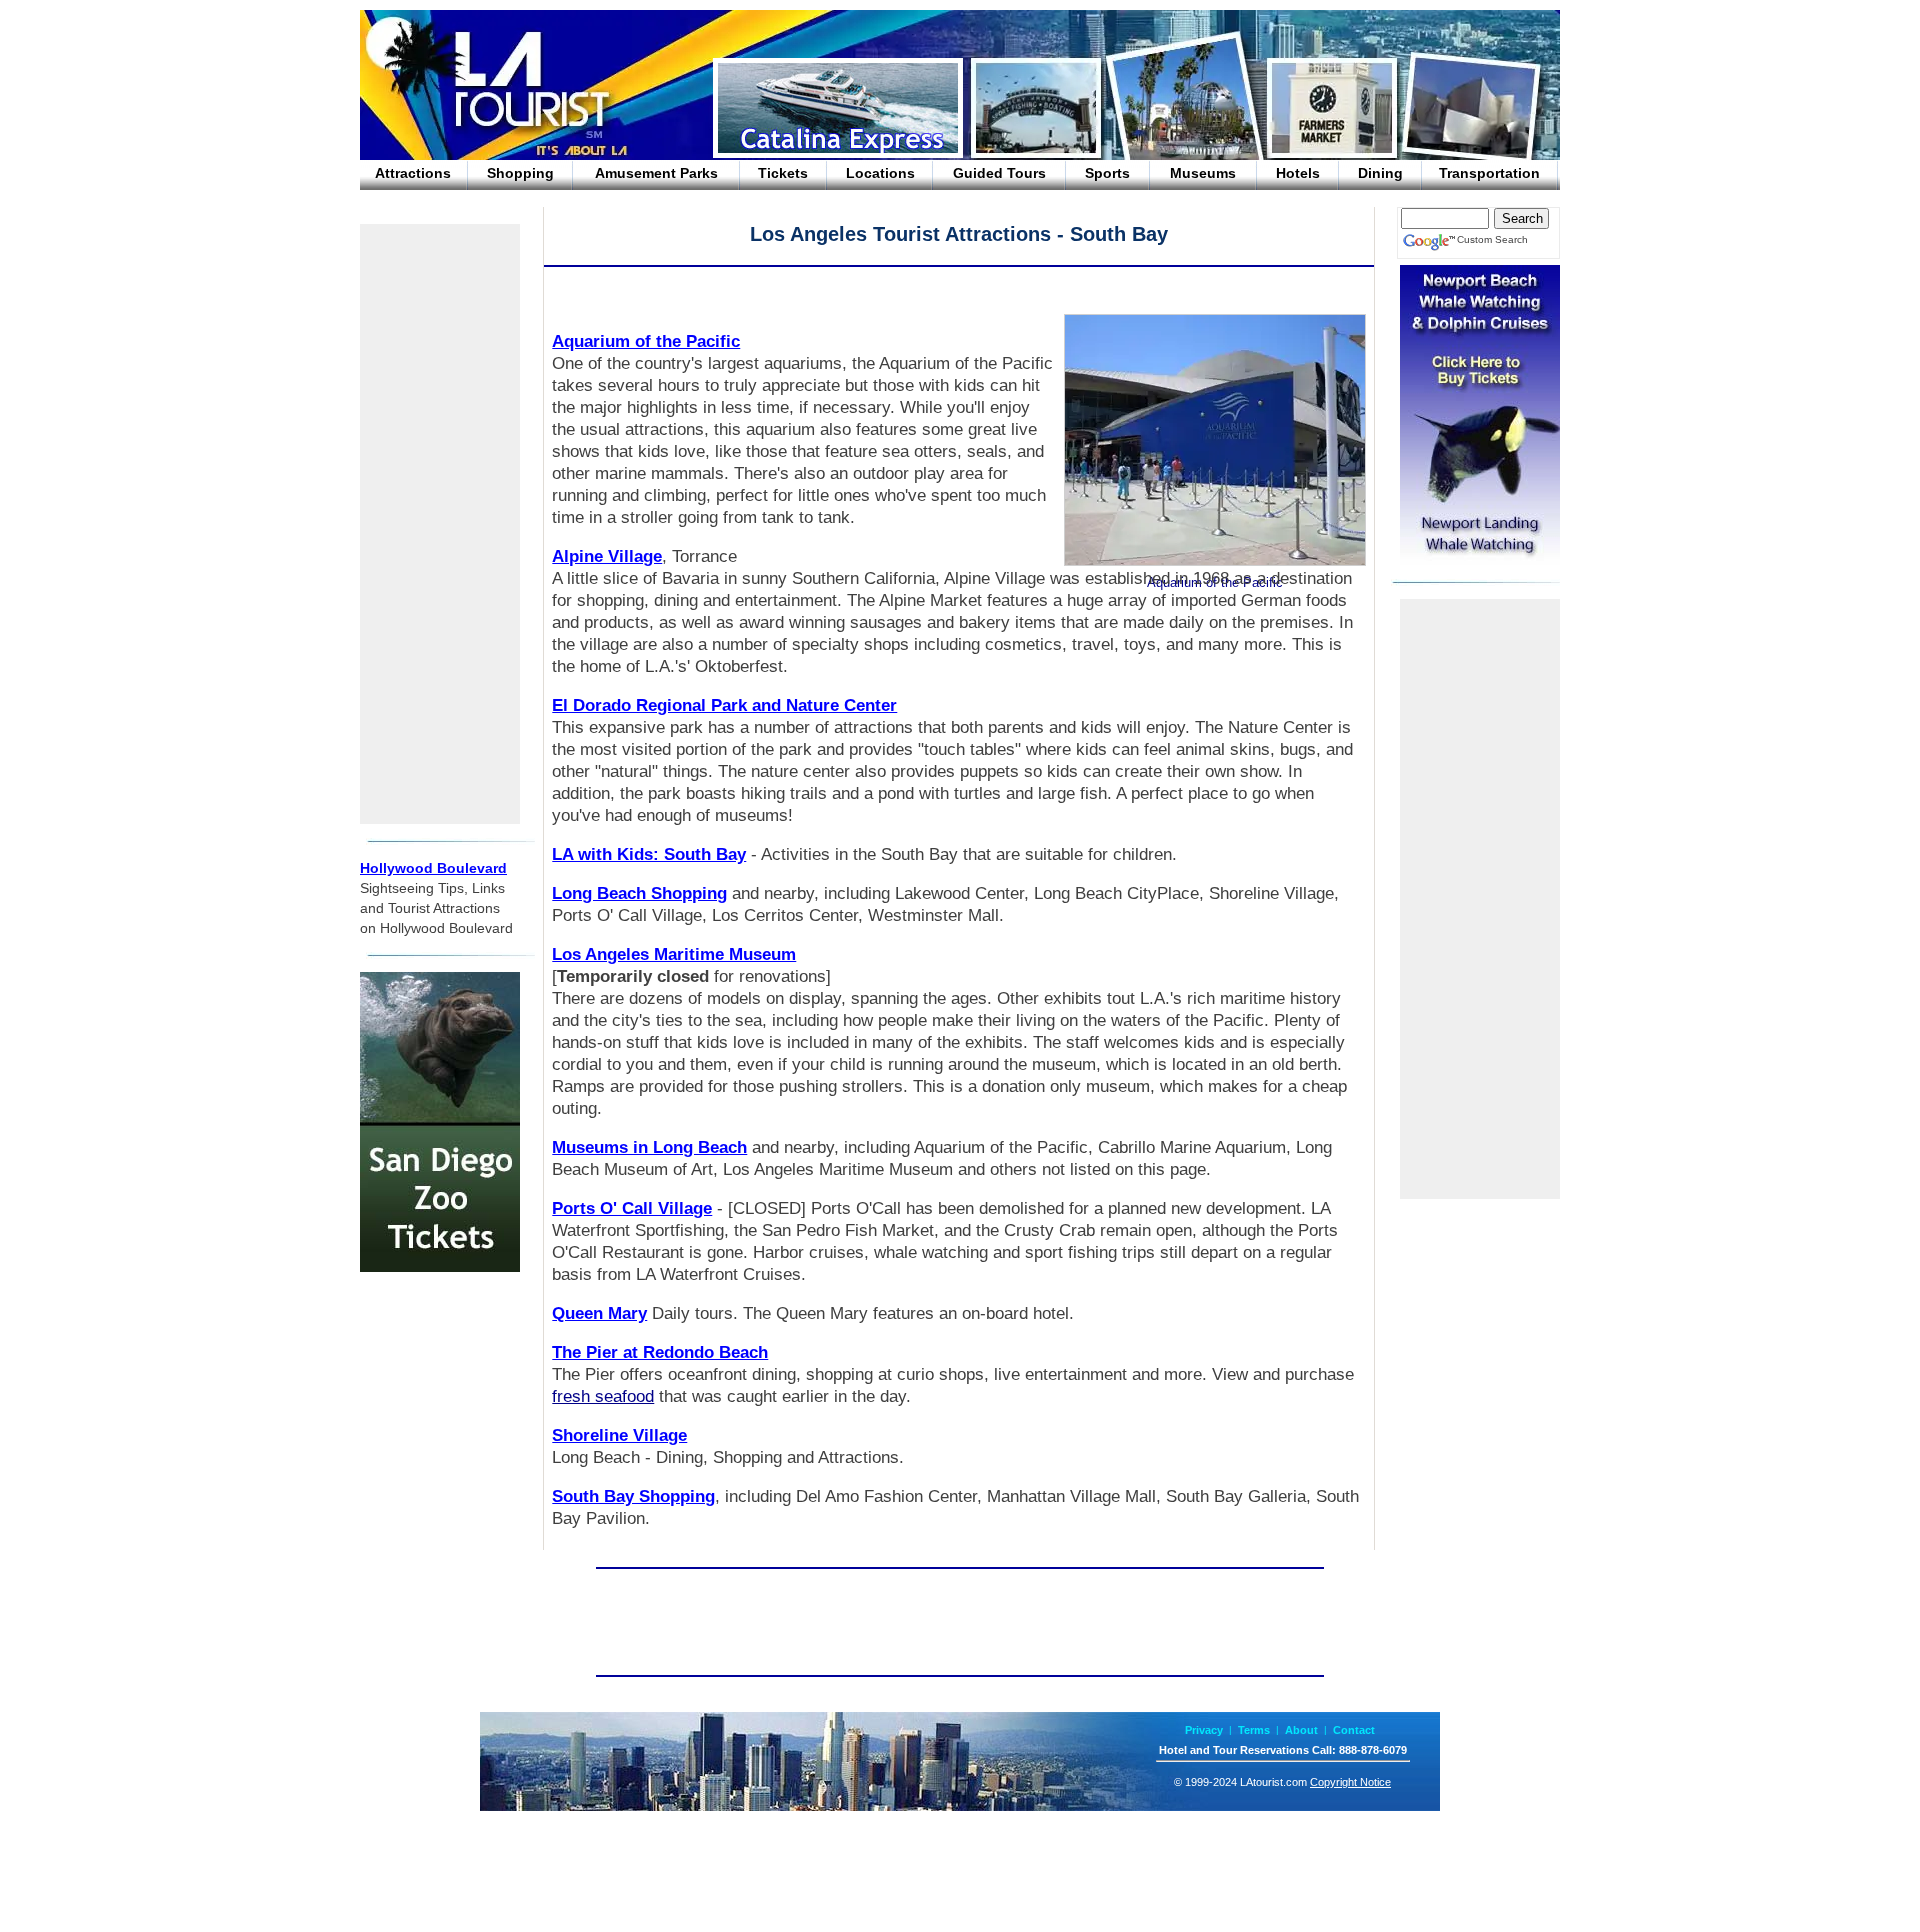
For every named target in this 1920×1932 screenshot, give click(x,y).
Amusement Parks (656, 173)
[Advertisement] (440, 524)
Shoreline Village (619, 1435)
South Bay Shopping (633, 1496)
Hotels (1298, 173)
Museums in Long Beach (649, 1147)
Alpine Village (607, 556)
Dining (1380, 173)
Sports (1107, 173)
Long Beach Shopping (639, 893)
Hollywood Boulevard (433, 868)
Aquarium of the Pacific (646, 341)
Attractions (413, 173)
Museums (1203, 173)
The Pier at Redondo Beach (660, 1352)
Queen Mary (599, 1313)
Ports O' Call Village (632, 1208)
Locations (880, 173)
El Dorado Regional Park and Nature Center (724, 705)
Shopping (520, 173)
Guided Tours (999, 173)
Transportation (1489, 173)
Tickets (783, 173)
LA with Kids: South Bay (649, 854)
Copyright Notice (1350, 1782)
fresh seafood (603, 1396)
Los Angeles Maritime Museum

Exercise objective:
Output the full material above exactly, leaving every picture out.

Answer to the problem:
For every named target in this 1920×1932 screenshot, give click(x,y).
Amusement Parks (656, 173)
[Advertisement] (440, 524)
Shoreline Village (619, 1435)
South Bay Shopping (633, 1496)
Hotels (1298, 173)
Museums in Long Beach (649, 1147)
Alpine Village (607, 556)
Dining (1380, 173)
Sports (1107, 173)
Long Beach Shopping (639, 893)
Hollywood Boulevard (433, 868)
Aquarium of the Pacific (646, 341)
Attractions (413, 173)
Museums (1203, 173)
The Pier at Redondo Beach (660, 1352)
Queen Mary (599, 1313)
Ports O' Call Village (632, 1208)
Locations (880, 173)
El Dorado Regional Park and Nature Center (724, 705)
Shopping (520, 173)
Guided Tours (999, 173)
Transportation (1489, 173)
Tickets (783, 173)
LA with Kids: South Bay (649, 854)
Copyright Notice (1350, 1782)
fresh seafood (603, 1396)
Los Angeles Maritime Museum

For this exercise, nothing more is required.